**PROBLEM STATEMENT:** Produce a verbatim copy of the following records, leaving out all pictures.
########################################
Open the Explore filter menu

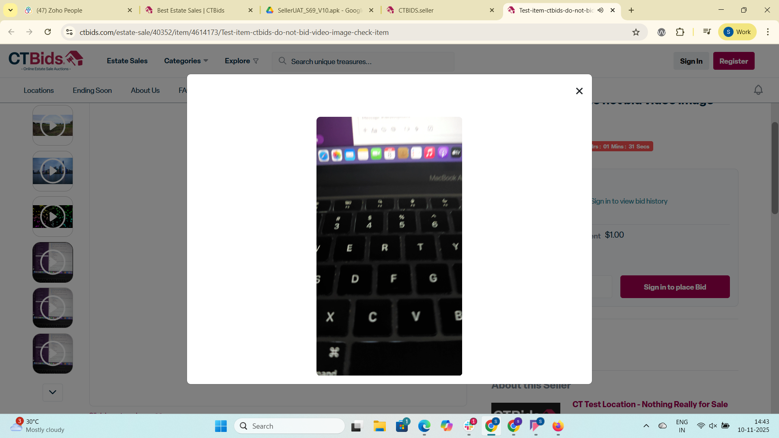tap(241, 61)
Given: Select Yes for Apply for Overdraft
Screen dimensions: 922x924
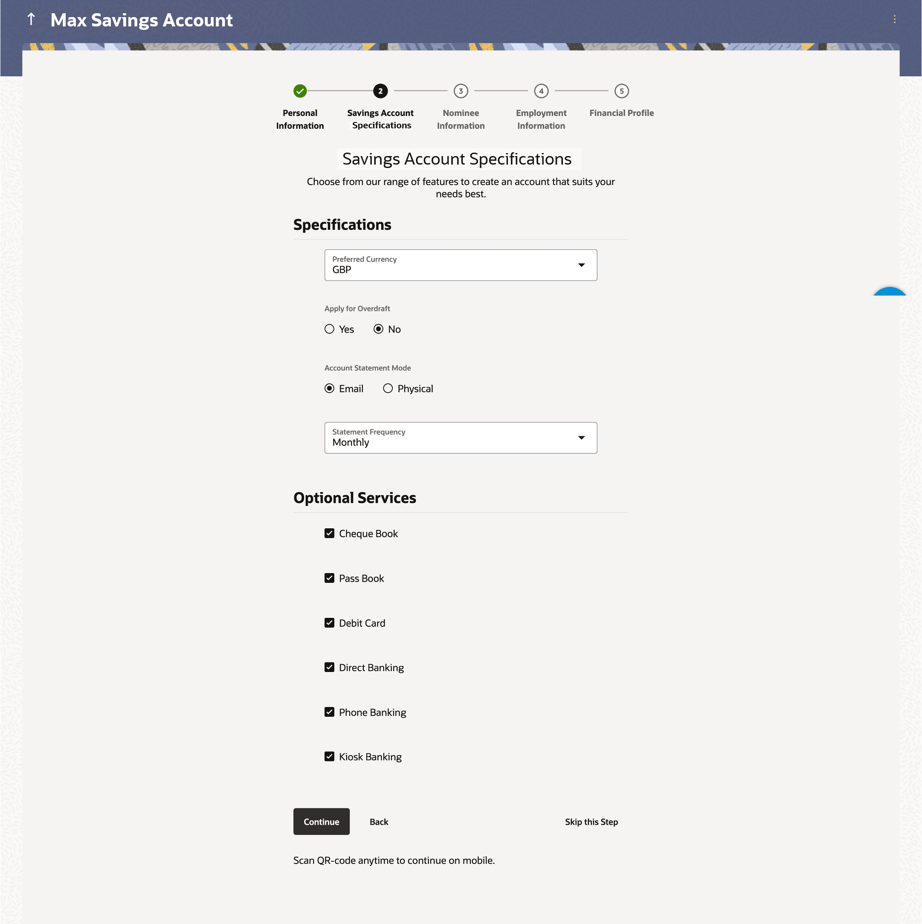Looking at the screenshot, I should 329,329.
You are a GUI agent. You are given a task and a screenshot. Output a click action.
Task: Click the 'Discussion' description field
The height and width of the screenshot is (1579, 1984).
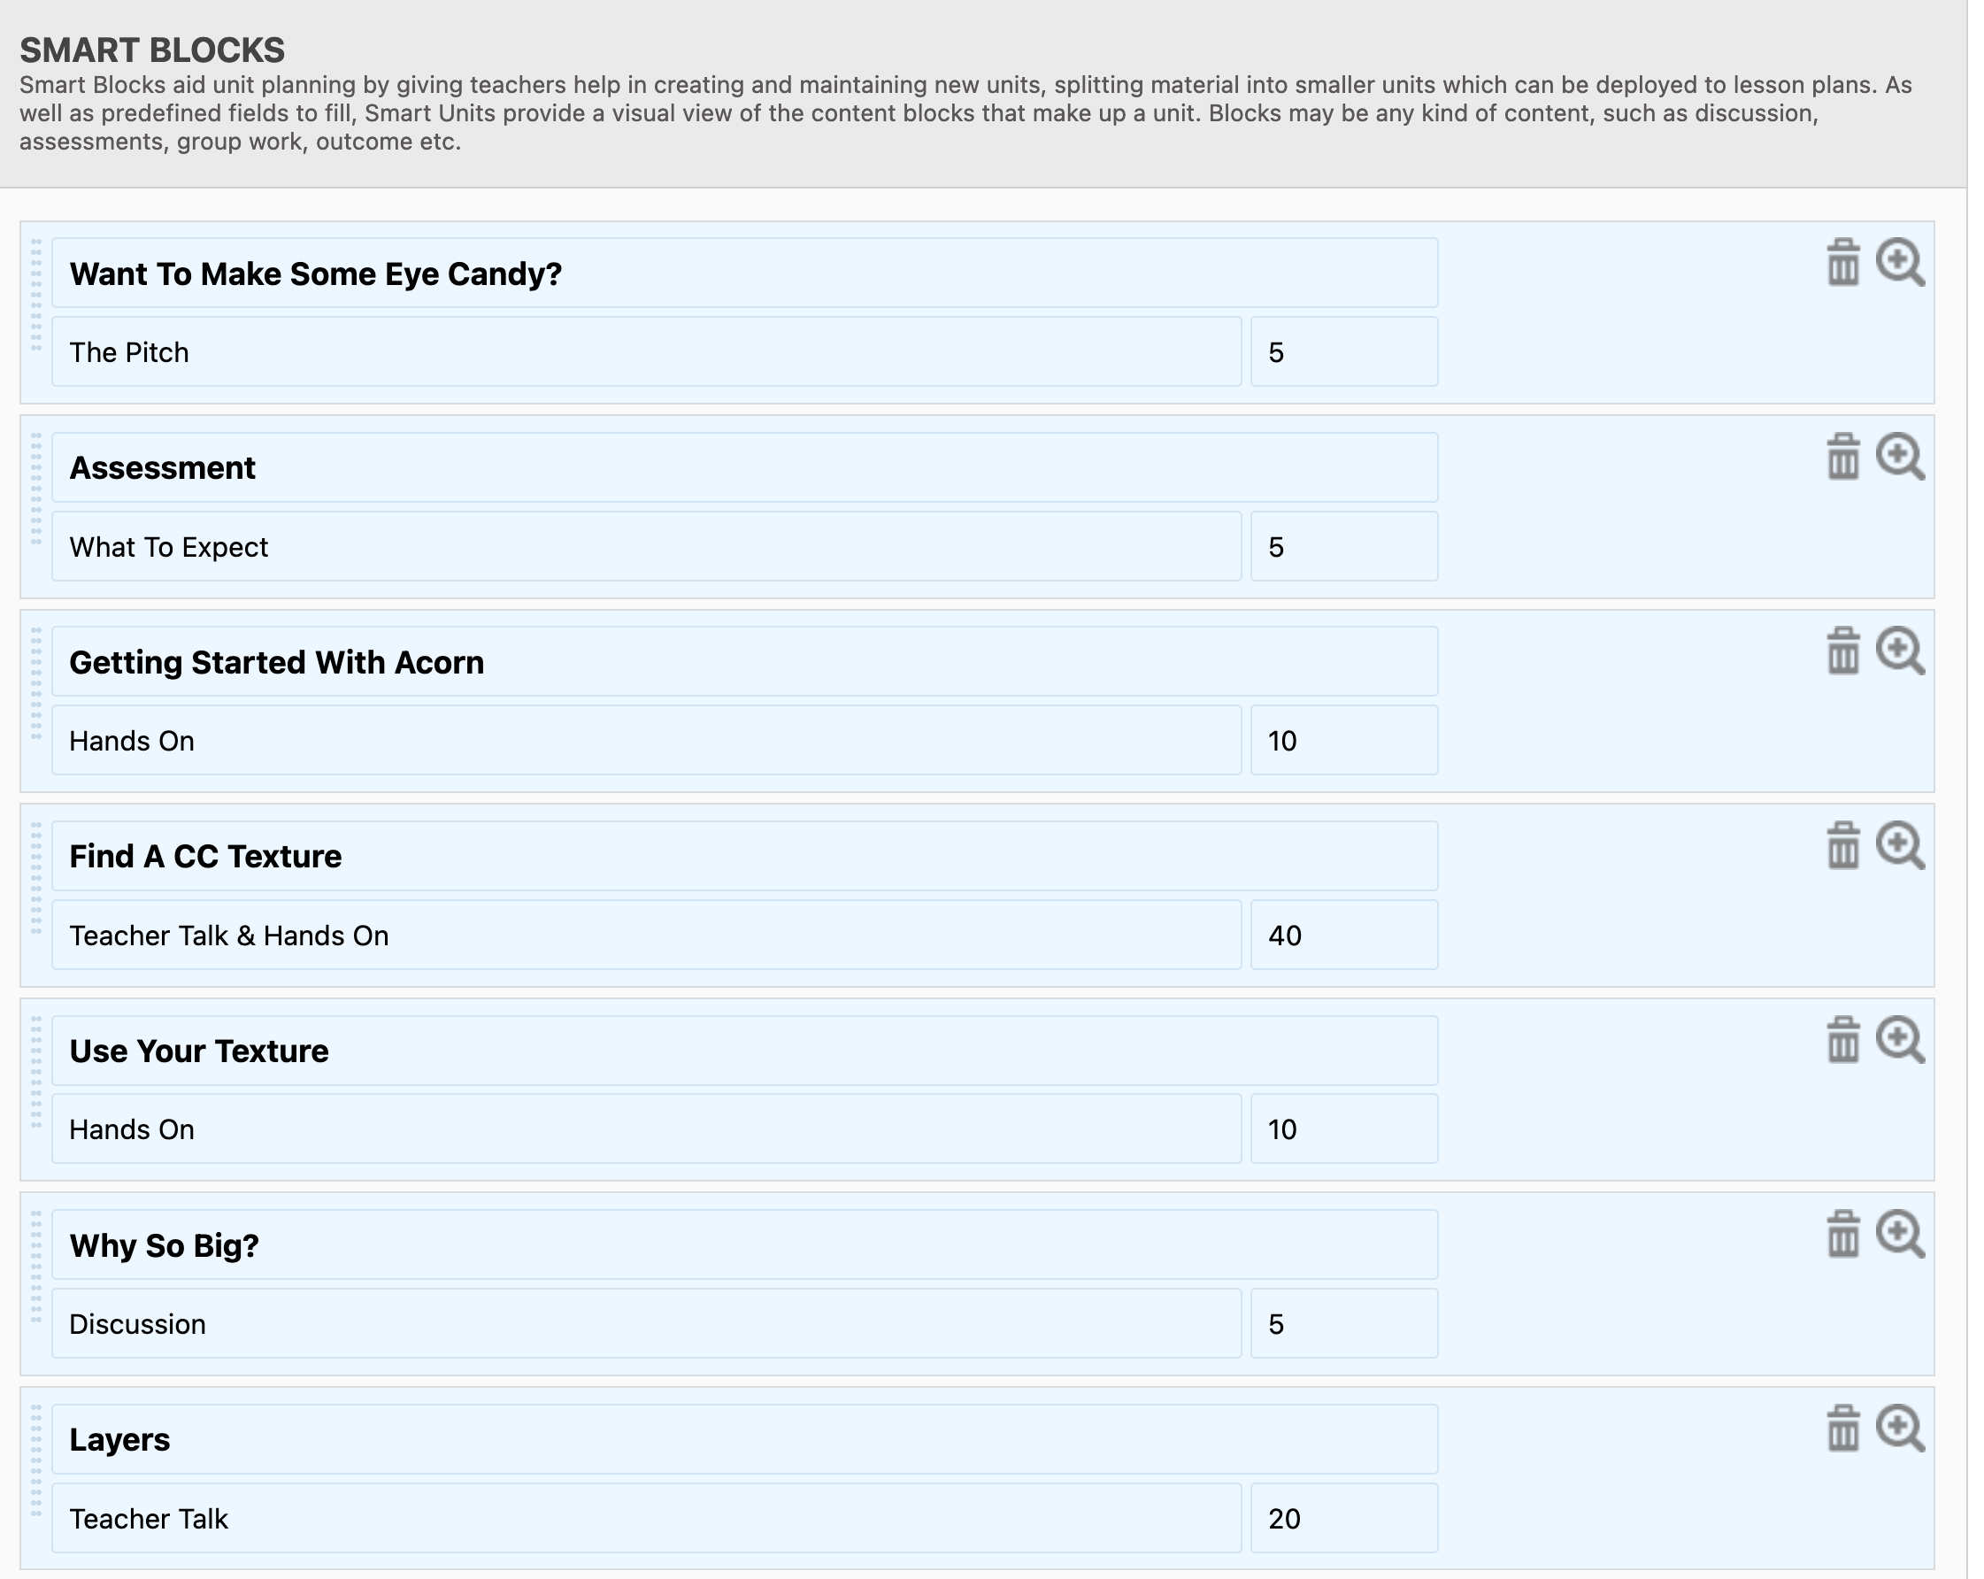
########################################
**EXERCISE OUTPUT:**
Open the Explore filter menu

tap(241, 61)
Given: Select Yes for Apply for Overdraft
Screen dimensions: 922x924
Looking at the screenshot, I should 329,329.
You are a GUI agent. You are given a task and a screenshot. Output a click action.
Task: Click the 'Discussion' description field
The height and width of the screenshot is (1579, 1984).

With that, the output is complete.